REQUIRED ACTION ::
How many lines in the records below contain the word "agent"? State that number and nothing more.

MATERIAL FOR THIS TASK ::
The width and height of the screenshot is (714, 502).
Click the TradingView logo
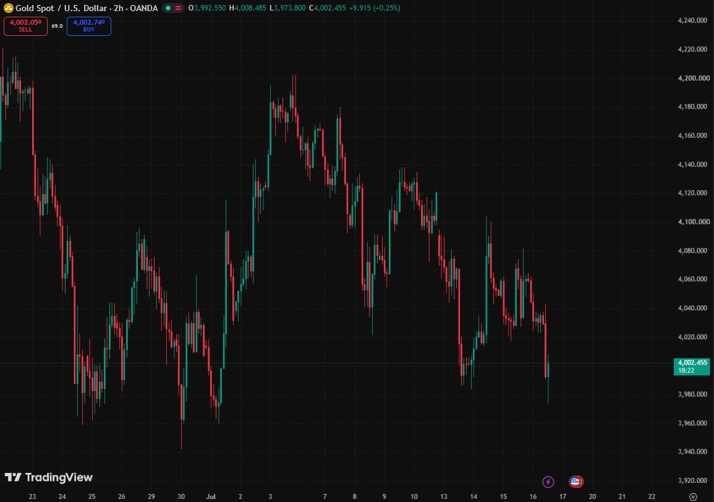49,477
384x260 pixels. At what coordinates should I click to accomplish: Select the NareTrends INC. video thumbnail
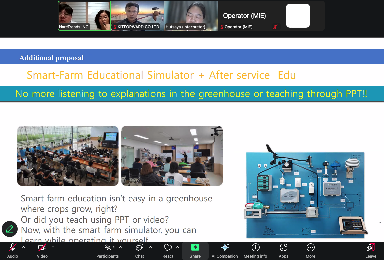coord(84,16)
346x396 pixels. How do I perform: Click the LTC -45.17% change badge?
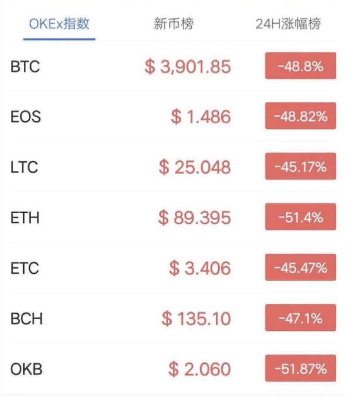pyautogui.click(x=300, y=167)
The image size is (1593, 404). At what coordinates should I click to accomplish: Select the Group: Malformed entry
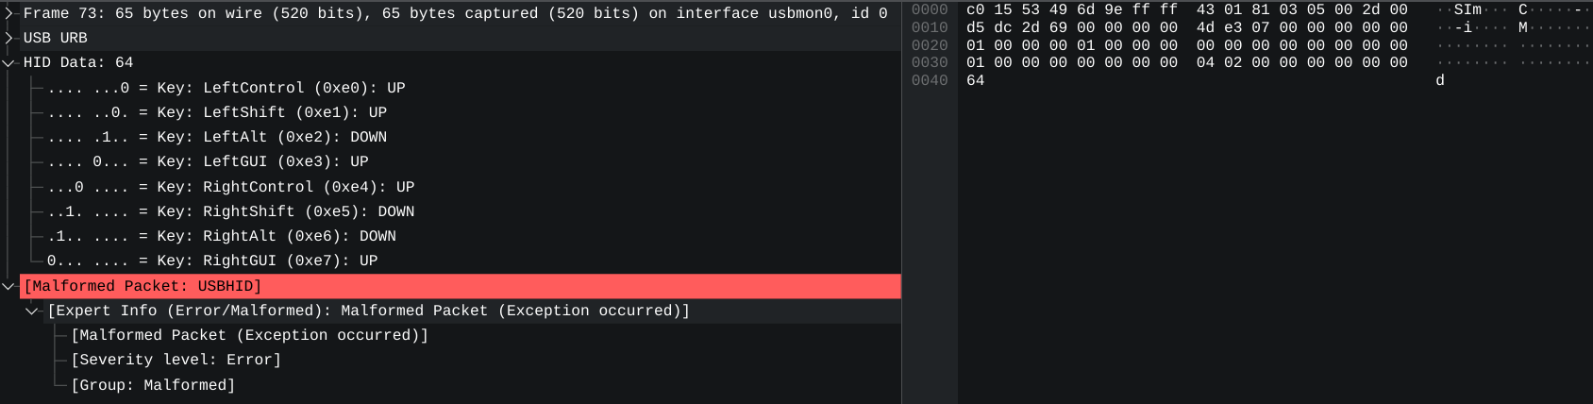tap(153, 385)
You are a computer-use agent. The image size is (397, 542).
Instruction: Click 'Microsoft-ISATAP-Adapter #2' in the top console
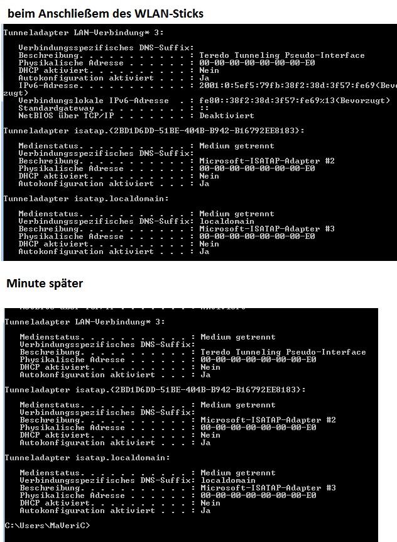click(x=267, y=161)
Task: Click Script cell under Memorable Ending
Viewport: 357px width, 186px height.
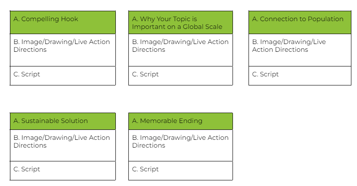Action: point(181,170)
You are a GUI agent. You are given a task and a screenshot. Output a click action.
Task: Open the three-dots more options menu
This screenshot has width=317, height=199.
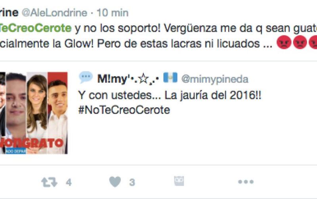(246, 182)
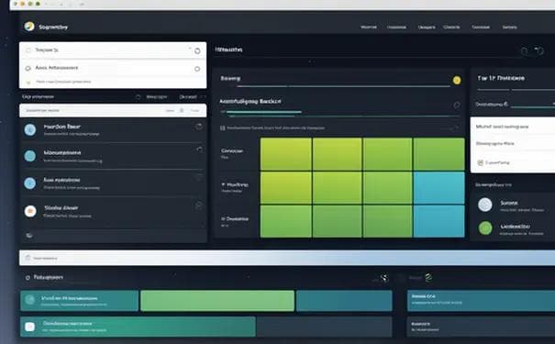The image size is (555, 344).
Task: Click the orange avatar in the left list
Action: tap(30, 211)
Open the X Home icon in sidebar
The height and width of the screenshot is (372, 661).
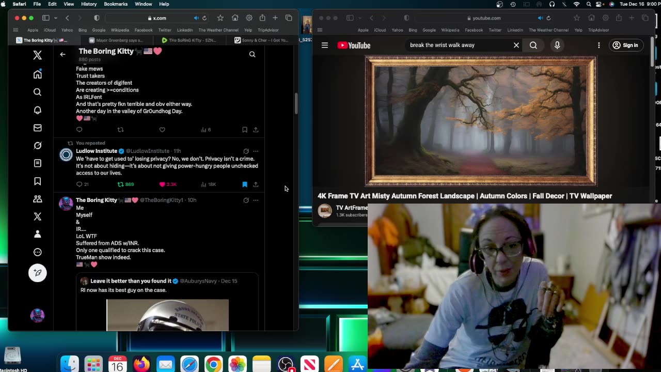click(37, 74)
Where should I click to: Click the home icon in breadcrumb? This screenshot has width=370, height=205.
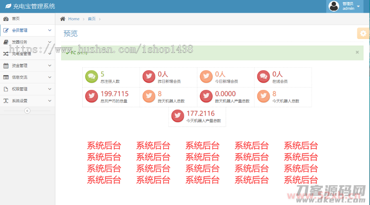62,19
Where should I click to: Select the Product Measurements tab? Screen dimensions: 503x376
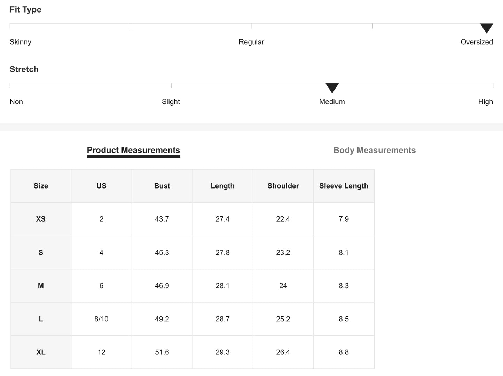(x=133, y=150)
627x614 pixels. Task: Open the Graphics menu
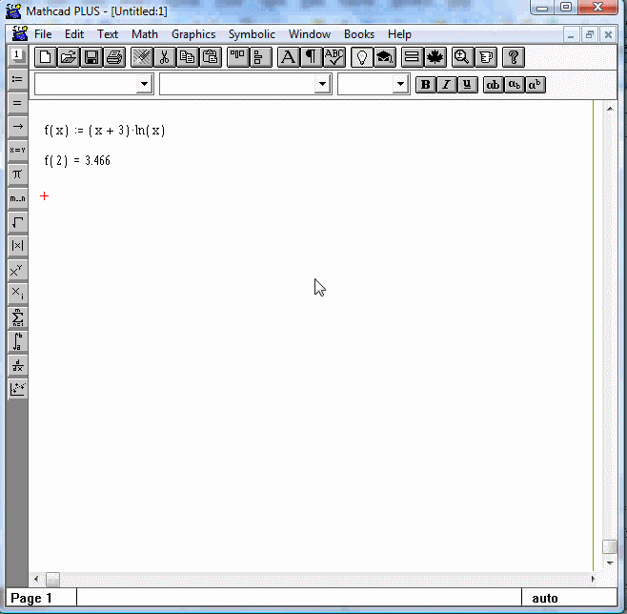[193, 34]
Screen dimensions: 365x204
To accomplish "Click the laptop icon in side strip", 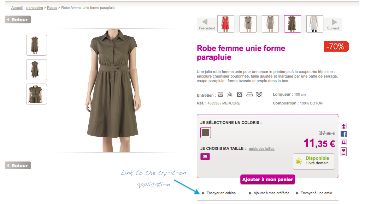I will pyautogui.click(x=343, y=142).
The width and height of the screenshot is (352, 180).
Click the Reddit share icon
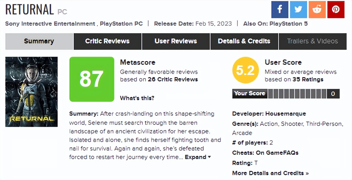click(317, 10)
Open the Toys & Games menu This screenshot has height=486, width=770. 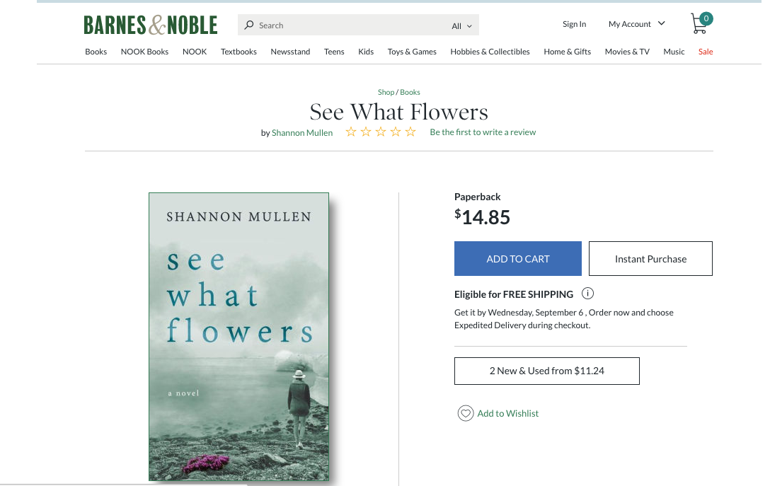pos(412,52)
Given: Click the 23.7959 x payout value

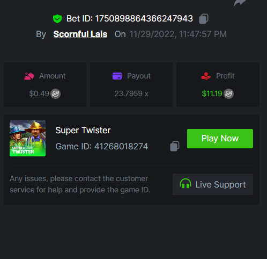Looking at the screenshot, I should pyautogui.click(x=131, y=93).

==

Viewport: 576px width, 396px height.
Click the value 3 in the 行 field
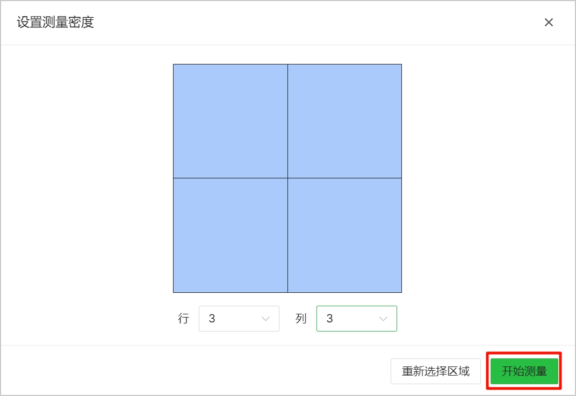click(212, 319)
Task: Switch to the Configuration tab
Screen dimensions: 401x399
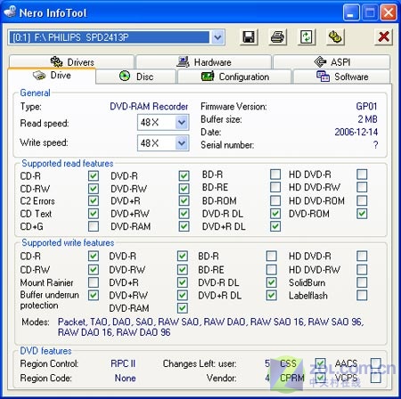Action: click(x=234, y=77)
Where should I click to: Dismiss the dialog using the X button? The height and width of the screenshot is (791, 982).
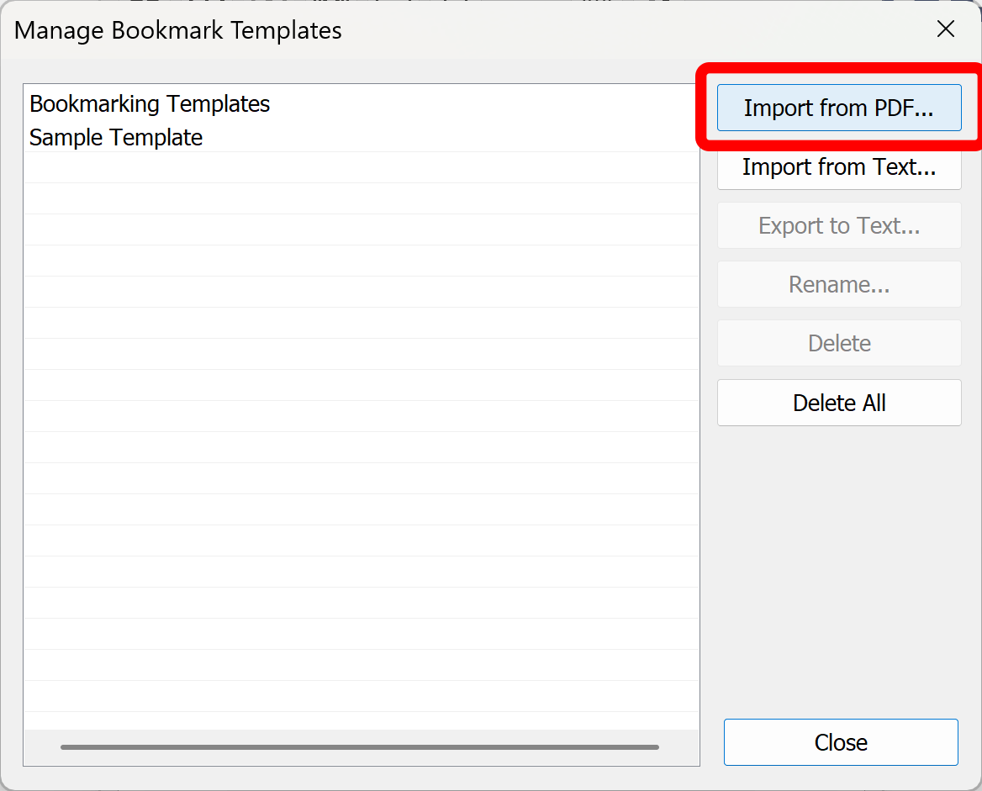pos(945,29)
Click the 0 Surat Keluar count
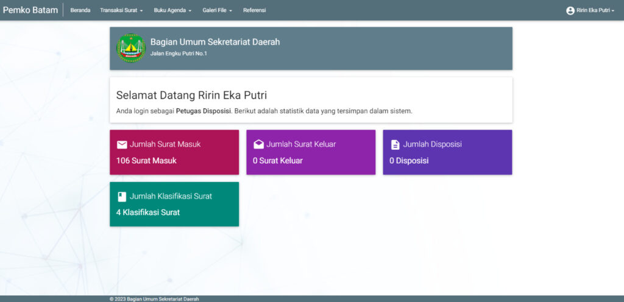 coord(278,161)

EXERCISE RESPONSE ::
2